If you want it to be 0.01M and you want, say, 500 mL, then
moles needed = M x L = 0.01M x 0.5L = 0.005 moles.
Then moles = grams/molar mass and solve for grams.
Total silver nitrate volume =500 mL
To calculate the mass of silver nitrate needed to prepare a solution of concentration 0.01 moles per liter, we need to use the equation:
mass = moles * molar mass
First, let's start by finding the molar mass of silver nitrate (AgNO3). The molar mass is the sum of the atomic masses of each element in the compound.
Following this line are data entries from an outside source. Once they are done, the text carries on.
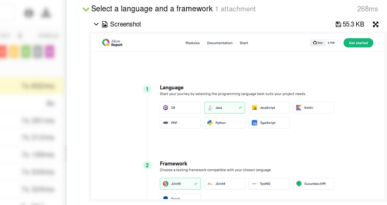The height and width of the screenshot is (205, 387).
Task: Click the image file icon beside Screenshot
Action: tap(105, 24)
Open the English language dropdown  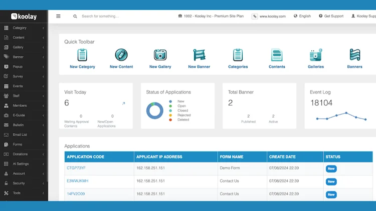(x=301, y=16)
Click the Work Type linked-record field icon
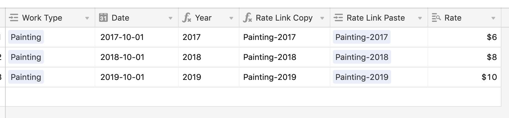Screen dimensions: 509x118 tap(14, 18)
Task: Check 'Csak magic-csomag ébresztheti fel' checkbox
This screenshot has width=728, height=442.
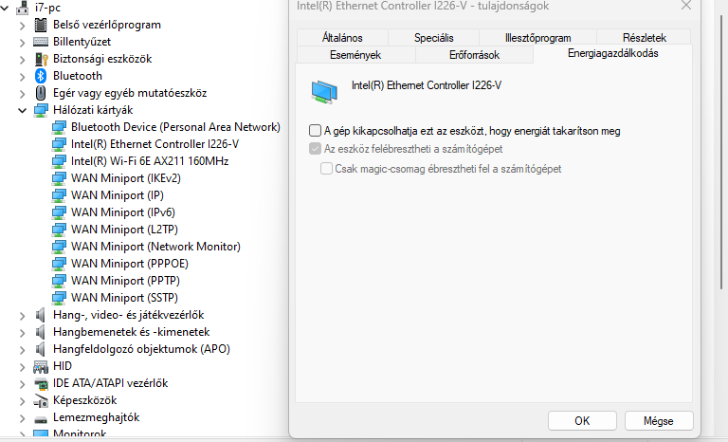Action: (326, 168)
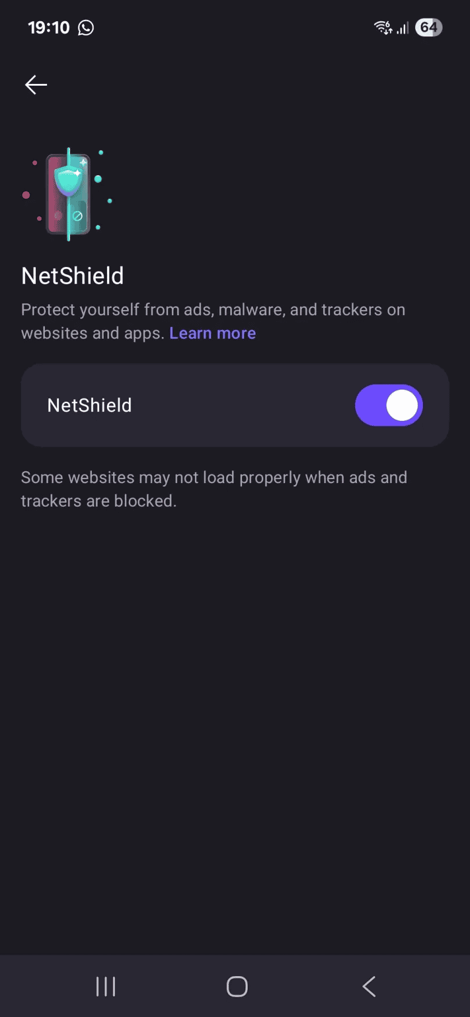
Task: Disable the NetShield toggle switch
Action: [x=389, y=405]
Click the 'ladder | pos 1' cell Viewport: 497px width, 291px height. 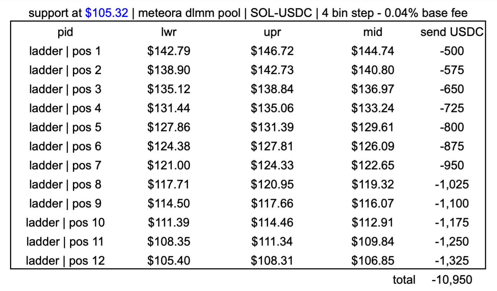point(65,51)
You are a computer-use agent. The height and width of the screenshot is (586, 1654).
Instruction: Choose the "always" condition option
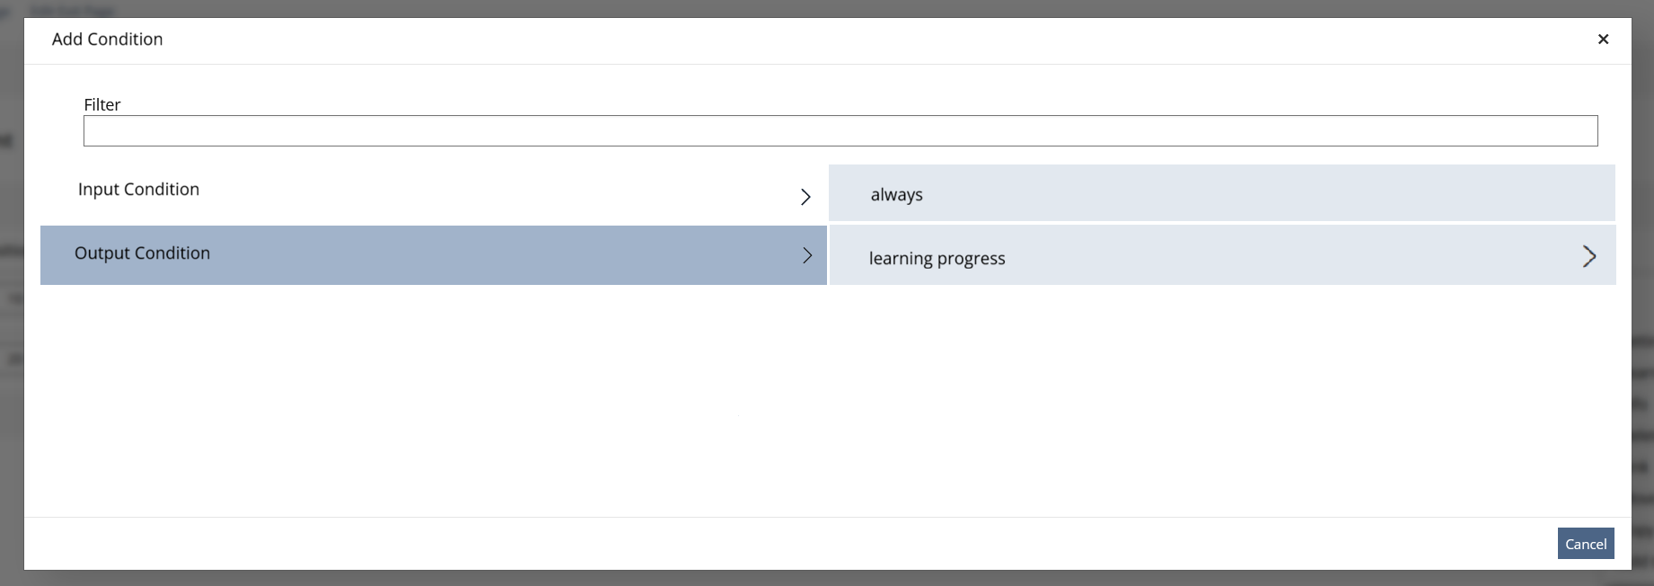[x=1222, y=193]
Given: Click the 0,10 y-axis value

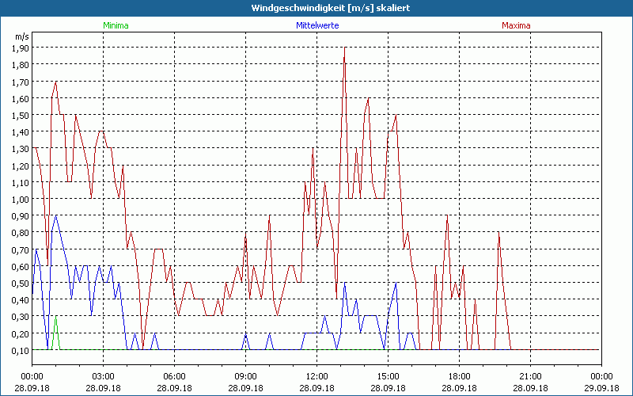Looking at the screenshot, I should [x=21, y=350].
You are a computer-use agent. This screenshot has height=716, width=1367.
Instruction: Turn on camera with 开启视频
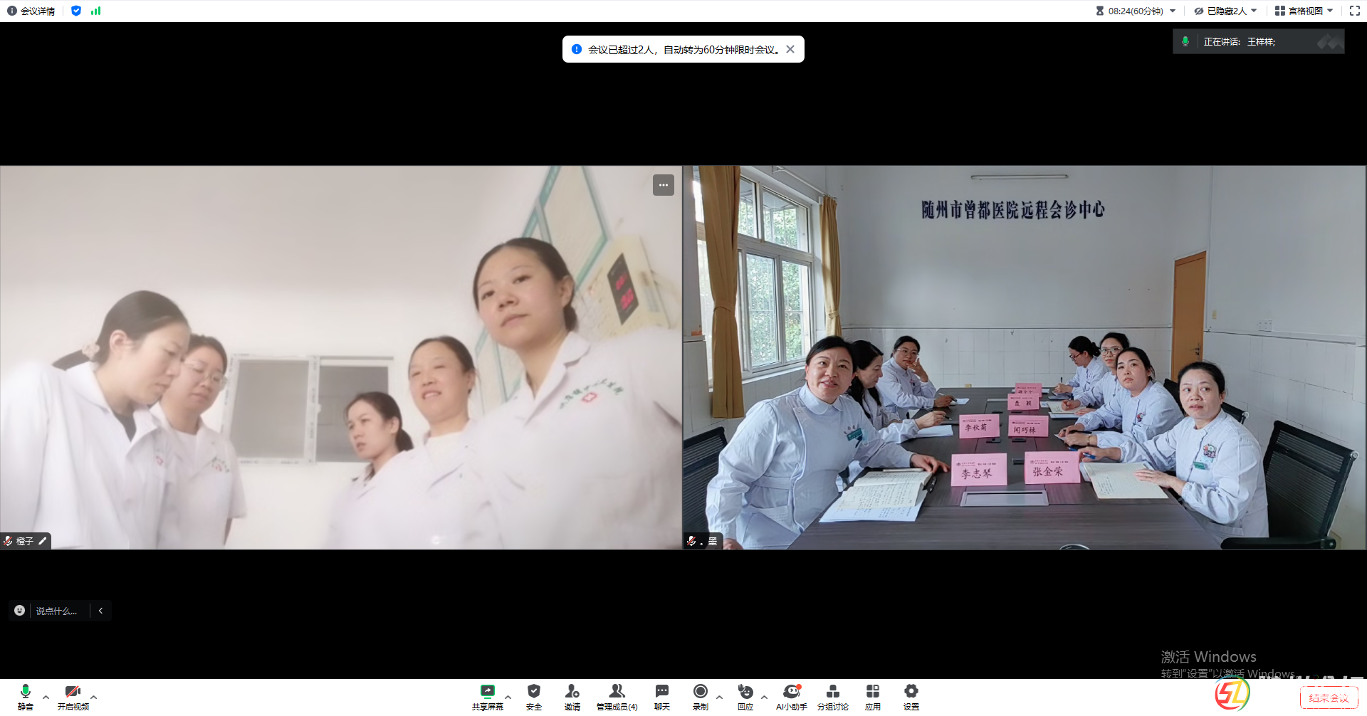coord(73,695)
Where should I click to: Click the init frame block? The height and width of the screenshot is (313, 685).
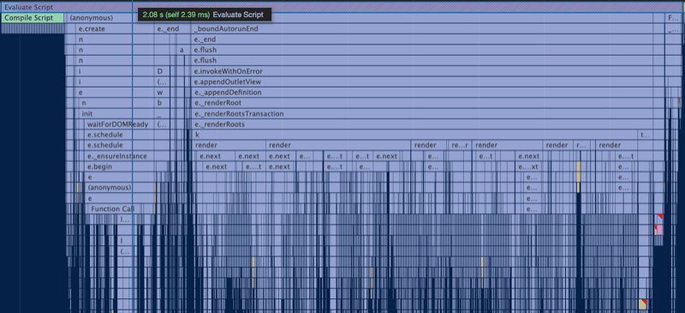(x=116, y=114)
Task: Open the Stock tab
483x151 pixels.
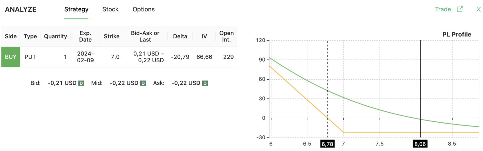Action: [110, 9]
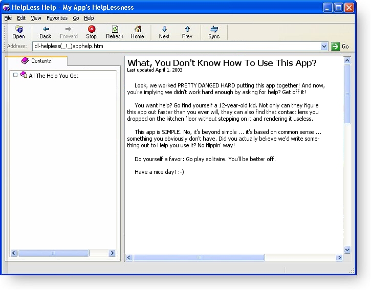Click the Open toolbar icon
This screenshot has height=290, width=371.
pyautogui.click(x=18, y=30)
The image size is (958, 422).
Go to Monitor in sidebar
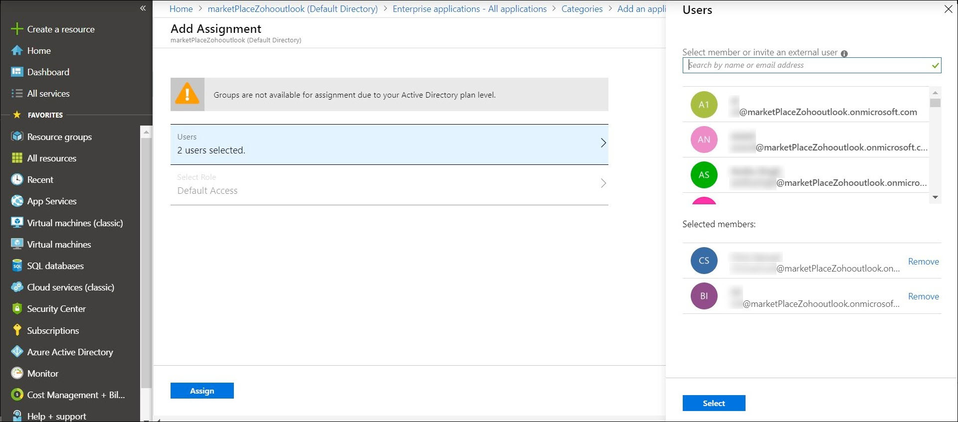(43, 373)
Ag (silver) has an atomic mass of 107.87 g/mol
N (nitrogen) has an atomic mass of 14.01 g/mol
O (oxygen) has an atomic mass of 16.00 g/mol
So, the molar mass of AgNO3 is:
(107.87 g/mol) + (14.01 g/mol) + (3 * 16.00 g/mol) = 169.87 g/mol
Now, we can calculate the mass of silver nitrate needed using the equation mentioned earlier:
mass = moles * molar mass
Here, we have the concentration given in moles per liter. So, we can express it as moles = concentration * volume (in liters).
In this case, the concentration is 0.01 moles per liter. Let's assume we want to prepare a solution with a volume of 1 liter.
moles = 0.01 moles/L * 1 L = 0.01 moles
Now, we can substitute the values into the equation:
mass = 0.01 moles * 169.87 g/mol = 1.6987 grams
Therefore, you would need approximately 1.6987 grams of silver nitrate to prepare a solution with a concentration of 0.01 moles per liter.